The records:
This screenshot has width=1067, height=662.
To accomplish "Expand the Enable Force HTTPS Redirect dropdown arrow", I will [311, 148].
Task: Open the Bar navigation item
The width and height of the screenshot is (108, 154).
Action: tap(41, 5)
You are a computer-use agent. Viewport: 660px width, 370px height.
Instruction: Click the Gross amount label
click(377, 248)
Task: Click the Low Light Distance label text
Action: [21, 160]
--
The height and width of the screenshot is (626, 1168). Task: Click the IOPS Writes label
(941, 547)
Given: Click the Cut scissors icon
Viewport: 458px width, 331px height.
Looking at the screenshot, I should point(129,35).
==
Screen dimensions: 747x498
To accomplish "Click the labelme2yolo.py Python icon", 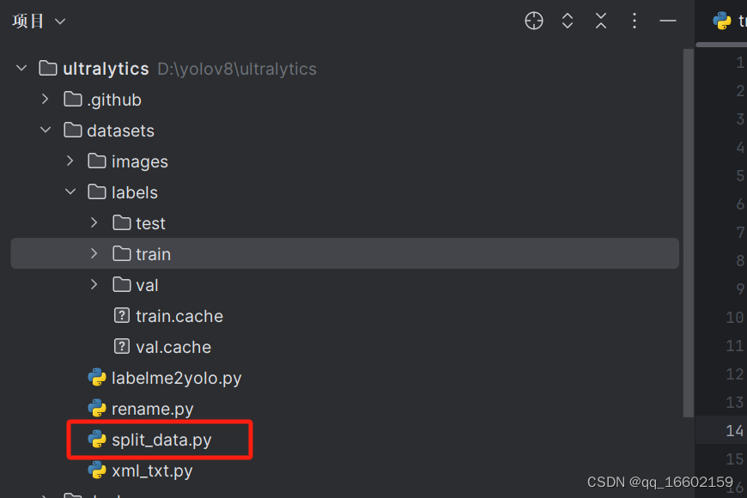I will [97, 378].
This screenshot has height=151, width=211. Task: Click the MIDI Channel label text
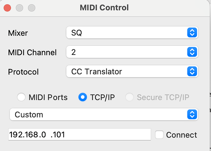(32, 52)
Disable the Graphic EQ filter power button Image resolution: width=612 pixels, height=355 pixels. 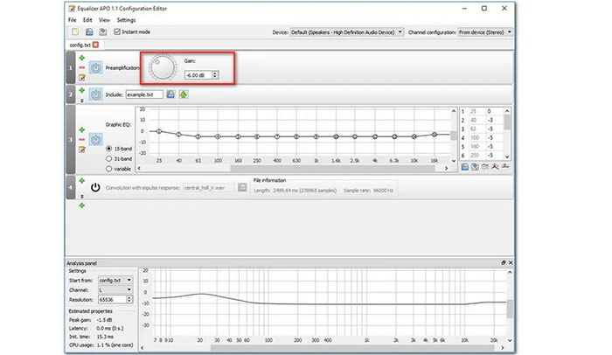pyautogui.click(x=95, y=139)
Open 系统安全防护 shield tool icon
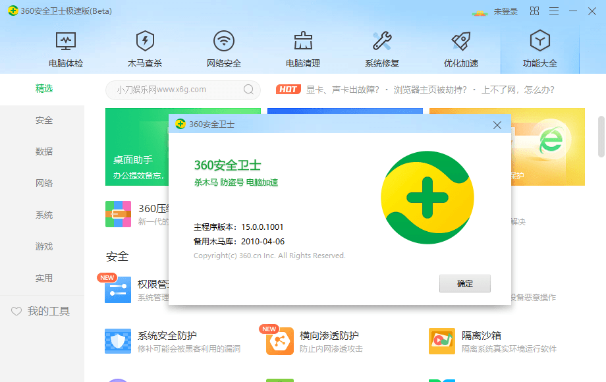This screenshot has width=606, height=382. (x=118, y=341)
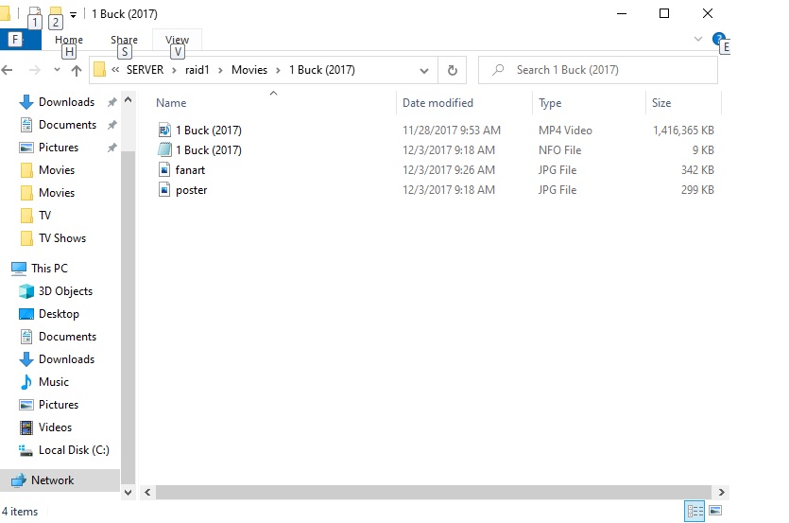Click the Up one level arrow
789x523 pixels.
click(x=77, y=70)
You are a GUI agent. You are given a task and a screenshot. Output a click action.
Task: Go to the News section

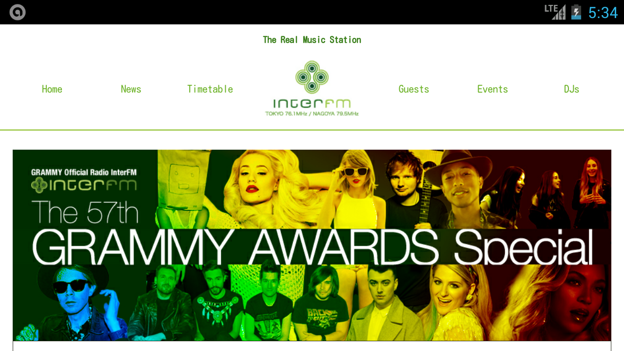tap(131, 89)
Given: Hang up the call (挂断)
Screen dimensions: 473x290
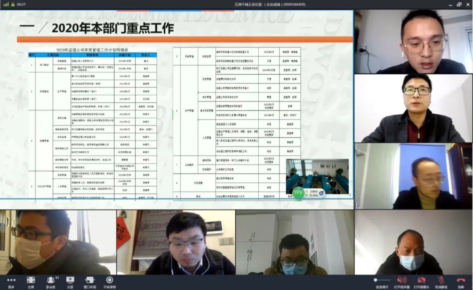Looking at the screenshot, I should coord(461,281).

Work to be completed:
Which lines of the data above contain the string "agent"? Copy each of them.

Problem solution:
You are a computer-use agent. Viewport: 660px width, 370px height.
You are a GUI agent. You are given a task and a screenshot. Output a click action.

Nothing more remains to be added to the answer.